Aims and Scope

The Open Medicinal Chemistry Journal, a peer-reviewed journal, is an important and reliable source of current information on developments in the field. The emphasis is on publishing quality papers and making them freely available to researchers worldwide.


The journal covers all areas of medicinal chemistry, including biological evaluation of novel biologically active compounds, diagnostic agents, or labeled ligands, chemical and analytical techniques used in rational drug design, synthetic chemistry, bioorganic chemistry of small molecules and naturally occurring compounds, structural characterization, pharmacokinetics, and metabolic transformation, toxicology of bioactive compounds including design, synthesis, and evaluation of novel types of prodrugs, quantitative structure-activity relationships, modelling studies, docking studies, new and emerging drug targets, pharmacogenomics, high-throughput screening, and combinatorial chemistry.


Editor's Choice

Antiviral Activity of Benzotriazole Based Derivatives

Paola Corona, Sandra Piras, Roberta Ibba, Federico Riu, Gabriele Murineddu, Giuseppina Sanna, Silvia Madeddu, Ilenia Delogu, Roberta Loddo, Antonio Carta

Background:

For the last thirty years, the benzotriazole scaffold has been the object of our group interest and we have already presented some results on the antiviral activity of our compounds.

Objective:

In this article, we conclude the exploration of N-(4-(R-2H-benzo[d][1,2,3]triazol-2-yl)phenyl)-4-R’-benzamides and 1-(4-(R-2H-benzo[d][1,2,3]triazol-2-yl)phenyl)-3-R’-ureas by synthesizing further modified derivatives, in order to have more elements for SARs evaluation.

Methods:

Here, we reported the synthesis and the antiviral screening results of 38 newly synthesized benzotriazole derivatives against a panel of DNA and RNA viruses.

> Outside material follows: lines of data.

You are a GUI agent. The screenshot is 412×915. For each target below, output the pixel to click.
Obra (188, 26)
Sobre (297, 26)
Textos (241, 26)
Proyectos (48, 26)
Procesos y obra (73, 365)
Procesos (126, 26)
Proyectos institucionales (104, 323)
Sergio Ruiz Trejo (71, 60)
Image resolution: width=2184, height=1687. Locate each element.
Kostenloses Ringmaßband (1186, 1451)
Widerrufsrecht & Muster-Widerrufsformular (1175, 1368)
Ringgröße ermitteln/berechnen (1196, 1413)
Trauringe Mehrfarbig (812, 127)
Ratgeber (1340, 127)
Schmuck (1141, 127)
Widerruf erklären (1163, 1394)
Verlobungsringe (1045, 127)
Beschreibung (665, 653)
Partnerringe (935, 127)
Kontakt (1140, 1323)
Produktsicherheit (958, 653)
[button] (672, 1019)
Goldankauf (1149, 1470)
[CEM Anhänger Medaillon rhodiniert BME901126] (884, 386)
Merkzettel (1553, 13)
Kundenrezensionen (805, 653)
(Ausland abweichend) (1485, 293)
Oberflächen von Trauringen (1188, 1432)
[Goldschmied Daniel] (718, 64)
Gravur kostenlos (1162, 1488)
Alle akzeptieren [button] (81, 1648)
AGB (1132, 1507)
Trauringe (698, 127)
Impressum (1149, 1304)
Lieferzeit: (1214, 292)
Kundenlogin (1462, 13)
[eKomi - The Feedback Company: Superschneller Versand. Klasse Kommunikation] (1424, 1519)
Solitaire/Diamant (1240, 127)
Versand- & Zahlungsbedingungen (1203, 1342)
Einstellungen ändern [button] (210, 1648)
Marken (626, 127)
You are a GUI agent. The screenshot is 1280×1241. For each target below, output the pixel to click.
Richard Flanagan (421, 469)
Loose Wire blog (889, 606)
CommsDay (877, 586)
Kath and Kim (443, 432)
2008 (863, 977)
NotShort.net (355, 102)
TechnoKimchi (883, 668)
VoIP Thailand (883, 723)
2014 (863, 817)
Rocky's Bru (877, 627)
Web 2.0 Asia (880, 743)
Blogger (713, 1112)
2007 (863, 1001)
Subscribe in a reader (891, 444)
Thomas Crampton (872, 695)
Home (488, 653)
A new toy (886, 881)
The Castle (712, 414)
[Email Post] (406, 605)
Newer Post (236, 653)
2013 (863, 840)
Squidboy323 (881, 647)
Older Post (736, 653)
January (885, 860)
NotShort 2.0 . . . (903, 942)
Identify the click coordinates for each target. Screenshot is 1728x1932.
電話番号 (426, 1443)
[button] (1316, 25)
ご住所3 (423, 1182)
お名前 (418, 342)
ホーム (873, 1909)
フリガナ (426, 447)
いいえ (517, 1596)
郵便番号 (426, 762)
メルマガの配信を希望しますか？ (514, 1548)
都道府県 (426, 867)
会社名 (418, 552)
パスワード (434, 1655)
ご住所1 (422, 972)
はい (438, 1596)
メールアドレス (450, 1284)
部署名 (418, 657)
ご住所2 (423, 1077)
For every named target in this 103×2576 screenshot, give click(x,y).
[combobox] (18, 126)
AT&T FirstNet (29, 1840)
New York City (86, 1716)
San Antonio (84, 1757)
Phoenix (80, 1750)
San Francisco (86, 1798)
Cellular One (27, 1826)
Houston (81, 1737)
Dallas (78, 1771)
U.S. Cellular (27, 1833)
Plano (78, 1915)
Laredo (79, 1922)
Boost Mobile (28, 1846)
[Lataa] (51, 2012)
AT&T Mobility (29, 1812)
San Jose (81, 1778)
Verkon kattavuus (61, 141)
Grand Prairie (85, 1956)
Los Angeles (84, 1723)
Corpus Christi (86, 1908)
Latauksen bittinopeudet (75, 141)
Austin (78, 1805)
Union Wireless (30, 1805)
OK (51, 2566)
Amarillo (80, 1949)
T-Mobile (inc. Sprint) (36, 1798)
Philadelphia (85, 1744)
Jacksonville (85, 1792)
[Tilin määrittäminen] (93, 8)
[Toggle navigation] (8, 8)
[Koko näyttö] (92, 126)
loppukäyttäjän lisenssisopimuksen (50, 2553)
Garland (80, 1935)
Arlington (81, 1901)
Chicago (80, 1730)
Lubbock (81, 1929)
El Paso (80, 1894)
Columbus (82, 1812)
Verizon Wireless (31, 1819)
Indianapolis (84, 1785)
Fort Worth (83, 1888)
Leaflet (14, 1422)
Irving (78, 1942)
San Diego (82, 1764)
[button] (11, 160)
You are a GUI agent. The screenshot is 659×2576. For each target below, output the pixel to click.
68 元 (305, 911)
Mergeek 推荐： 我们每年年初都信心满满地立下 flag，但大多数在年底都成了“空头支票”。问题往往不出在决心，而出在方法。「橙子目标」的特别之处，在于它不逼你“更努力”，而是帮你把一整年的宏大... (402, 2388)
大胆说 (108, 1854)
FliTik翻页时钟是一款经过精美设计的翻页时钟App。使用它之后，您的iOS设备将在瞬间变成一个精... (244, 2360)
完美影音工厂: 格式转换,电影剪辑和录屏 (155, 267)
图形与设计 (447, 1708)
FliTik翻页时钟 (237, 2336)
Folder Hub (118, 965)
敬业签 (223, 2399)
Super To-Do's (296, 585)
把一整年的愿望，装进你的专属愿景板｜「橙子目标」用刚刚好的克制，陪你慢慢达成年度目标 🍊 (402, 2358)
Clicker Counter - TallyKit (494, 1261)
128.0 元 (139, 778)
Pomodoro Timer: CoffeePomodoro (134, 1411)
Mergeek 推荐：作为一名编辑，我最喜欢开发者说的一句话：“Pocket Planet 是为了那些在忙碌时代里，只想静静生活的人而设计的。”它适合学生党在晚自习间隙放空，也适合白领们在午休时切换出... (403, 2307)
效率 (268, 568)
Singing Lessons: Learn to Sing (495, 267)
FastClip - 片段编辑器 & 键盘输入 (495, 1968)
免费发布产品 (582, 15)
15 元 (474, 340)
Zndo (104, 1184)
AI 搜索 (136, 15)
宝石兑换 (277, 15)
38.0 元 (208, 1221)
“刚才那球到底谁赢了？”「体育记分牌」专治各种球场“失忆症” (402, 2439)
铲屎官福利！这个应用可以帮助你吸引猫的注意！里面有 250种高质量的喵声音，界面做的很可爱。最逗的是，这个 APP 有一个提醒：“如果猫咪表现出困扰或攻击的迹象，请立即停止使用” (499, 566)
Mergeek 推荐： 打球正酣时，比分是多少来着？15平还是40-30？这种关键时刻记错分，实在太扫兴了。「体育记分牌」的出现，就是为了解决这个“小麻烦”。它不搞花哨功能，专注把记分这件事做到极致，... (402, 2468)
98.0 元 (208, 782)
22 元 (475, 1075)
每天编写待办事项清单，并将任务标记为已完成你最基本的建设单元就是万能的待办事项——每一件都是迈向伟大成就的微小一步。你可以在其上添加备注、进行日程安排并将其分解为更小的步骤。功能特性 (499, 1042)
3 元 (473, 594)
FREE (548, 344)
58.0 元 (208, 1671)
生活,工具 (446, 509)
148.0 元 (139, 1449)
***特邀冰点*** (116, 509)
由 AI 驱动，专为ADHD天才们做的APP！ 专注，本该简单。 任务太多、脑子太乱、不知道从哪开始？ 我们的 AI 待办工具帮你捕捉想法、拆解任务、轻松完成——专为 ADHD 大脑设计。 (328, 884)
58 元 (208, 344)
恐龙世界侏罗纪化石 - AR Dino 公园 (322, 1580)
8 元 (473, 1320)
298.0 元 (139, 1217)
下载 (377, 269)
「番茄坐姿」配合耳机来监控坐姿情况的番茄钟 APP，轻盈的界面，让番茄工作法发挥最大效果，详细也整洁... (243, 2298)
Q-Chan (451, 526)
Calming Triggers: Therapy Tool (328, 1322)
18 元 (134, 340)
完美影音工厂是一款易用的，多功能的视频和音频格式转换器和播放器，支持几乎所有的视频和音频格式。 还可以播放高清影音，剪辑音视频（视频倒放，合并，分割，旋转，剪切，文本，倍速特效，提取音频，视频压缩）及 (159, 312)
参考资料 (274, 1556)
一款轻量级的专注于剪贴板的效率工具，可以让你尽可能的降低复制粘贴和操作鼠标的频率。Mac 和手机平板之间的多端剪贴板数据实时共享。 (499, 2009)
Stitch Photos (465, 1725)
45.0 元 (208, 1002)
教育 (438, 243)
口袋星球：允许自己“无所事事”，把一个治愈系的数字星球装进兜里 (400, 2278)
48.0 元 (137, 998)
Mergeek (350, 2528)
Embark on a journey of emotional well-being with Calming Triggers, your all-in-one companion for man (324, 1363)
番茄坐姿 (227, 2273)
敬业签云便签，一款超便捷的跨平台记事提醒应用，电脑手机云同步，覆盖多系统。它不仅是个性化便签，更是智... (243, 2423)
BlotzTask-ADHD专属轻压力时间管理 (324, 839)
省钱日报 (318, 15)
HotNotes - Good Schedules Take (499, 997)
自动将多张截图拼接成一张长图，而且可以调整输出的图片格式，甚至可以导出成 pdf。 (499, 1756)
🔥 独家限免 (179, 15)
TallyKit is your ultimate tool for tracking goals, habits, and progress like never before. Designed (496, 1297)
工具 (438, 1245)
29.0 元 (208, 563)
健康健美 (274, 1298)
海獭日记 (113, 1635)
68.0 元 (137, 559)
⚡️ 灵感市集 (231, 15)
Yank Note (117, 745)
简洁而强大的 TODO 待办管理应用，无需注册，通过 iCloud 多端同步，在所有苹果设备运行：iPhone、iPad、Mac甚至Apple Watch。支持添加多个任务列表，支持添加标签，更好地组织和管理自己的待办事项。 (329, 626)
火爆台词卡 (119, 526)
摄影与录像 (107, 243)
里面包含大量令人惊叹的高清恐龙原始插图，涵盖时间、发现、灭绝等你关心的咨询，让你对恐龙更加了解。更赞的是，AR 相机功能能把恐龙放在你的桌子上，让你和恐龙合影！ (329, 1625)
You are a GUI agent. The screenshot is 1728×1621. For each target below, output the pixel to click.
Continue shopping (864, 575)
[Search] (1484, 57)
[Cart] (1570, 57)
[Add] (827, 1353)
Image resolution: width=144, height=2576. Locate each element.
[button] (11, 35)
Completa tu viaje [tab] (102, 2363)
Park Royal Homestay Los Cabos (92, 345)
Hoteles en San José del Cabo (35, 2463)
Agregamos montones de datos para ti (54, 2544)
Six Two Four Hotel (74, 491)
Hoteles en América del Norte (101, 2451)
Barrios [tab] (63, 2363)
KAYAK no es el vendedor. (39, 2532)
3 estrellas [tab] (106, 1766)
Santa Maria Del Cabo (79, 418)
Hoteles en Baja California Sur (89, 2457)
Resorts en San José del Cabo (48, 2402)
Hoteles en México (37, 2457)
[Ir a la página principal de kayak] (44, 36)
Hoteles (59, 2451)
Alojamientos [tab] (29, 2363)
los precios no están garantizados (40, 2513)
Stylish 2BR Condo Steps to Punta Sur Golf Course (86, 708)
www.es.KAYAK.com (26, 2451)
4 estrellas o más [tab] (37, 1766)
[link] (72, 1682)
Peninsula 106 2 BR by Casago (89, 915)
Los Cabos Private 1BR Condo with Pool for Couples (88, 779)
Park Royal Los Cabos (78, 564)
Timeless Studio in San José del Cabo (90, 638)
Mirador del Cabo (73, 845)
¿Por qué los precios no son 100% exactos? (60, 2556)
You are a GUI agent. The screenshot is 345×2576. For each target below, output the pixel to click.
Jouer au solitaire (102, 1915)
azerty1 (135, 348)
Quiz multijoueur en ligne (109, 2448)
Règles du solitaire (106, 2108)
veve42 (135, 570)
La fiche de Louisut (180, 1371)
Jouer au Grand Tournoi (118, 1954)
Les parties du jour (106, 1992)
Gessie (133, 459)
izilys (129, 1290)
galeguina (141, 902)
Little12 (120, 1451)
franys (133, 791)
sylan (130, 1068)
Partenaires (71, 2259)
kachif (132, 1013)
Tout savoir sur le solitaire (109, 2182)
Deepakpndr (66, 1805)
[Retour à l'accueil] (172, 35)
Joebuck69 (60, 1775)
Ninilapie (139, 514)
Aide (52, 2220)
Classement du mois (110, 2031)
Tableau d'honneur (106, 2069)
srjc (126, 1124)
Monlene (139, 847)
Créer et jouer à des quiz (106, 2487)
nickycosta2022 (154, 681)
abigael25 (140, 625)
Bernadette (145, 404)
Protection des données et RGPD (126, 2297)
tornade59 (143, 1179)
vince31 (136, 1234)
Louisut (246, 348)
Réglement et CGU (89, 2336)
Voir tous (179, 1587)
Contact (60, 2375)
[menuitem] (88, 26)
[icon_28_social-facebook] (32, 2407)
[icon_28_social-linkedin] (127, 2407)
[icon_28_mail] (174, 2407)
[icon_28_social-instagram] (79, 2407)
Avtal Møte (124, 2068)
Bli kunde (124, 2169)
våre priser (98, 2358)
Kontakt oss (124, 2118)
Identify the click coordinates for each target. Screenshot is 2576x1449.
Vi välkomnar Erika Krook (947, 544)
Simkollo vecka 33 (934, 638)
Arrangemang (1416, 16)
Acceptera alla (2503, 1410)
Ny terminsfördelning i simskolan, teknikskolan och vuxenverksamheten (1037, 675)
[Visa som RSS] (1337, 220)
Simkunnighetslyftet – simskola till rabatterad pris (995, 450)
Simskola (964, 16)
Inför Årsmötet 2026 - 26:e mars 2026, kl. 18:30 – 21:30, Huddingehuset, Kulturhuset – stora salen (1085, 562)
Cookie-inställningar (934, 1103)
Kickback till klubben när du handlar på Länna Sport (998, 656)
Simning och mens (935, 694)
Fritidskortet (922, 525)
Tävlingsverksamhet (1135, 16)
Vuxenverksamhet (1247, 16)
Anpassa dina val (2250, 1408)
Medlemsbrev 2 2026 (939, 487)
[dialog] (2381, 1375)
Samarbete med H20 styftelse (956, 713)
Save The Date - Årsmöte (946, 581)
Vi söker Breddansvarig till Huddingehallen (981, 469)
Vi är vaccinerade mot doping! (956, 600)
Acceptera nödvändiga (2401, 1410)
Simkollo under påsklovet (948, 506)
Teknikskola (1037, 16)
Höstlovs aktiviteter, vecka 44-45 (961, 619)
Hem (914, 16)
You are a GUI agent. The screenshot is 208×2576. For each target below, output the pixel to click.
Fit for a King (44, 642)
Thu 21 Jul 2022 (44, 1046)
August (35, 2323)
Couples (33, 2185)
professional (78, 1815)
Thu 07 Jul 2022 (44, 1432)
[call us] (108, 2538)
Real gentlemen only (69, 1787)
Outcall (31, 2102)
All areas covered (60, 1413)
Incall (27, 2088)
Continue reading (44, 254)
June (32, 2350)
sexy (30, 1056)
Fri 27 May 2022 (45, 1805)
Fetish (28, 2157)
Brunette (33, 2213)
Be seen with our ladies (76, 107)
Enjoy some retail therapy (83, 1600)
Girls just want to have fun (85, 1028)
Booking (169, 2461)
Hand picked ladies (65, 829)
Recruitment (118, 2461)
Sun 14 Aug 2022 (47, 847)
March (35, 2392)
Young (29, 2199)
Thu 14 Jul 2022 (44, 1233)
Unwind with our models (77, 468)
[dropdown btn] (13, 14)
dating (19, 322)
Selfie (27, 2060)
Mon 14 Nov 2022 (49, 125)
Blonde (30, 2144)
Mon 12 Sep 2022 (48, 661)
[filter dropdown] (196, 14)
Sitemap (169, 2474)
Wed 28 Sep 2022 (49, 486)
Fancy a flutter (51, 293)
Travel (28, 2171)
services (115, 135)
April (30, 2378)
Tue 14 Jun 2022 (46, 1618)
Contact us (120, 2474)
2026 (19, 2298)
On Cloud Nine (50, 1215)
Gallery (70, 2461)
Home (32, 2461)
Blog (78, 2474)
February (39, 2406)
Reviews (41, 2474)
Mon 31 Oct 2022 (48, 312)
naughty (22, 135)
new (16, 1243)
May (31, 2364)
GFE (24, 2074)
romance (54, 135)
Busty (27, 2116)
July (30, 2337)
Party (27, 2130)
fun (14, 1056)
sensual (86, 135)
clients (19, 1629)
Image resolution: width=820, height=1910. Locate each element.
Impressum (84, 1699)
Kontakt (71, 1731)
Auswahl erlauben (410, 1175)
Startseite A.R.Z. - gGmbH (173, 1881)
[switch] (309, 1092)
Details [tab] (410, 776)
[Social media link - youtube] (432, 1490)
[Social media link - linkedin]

We also analyse SARs in comparing these compounds with previously published benzotriazole analogues, taking stock of the situation.

Results:

Among the newly presented derivatives, compounds 17 and 18 were the most active with EC50 6.9 and 5.5 µM, respectively against Coxsackievirus B5 (CV-B5) and 20.5 and 17.5 µM against Poliovirus (Sb-1).

Conclusion:

we can conclude that N-(4-(2H-benzo[d] [1 - 3] triazol-2-yl)phenyl-R-amide is a good chemical scaffold for the development of new antiviral molecules.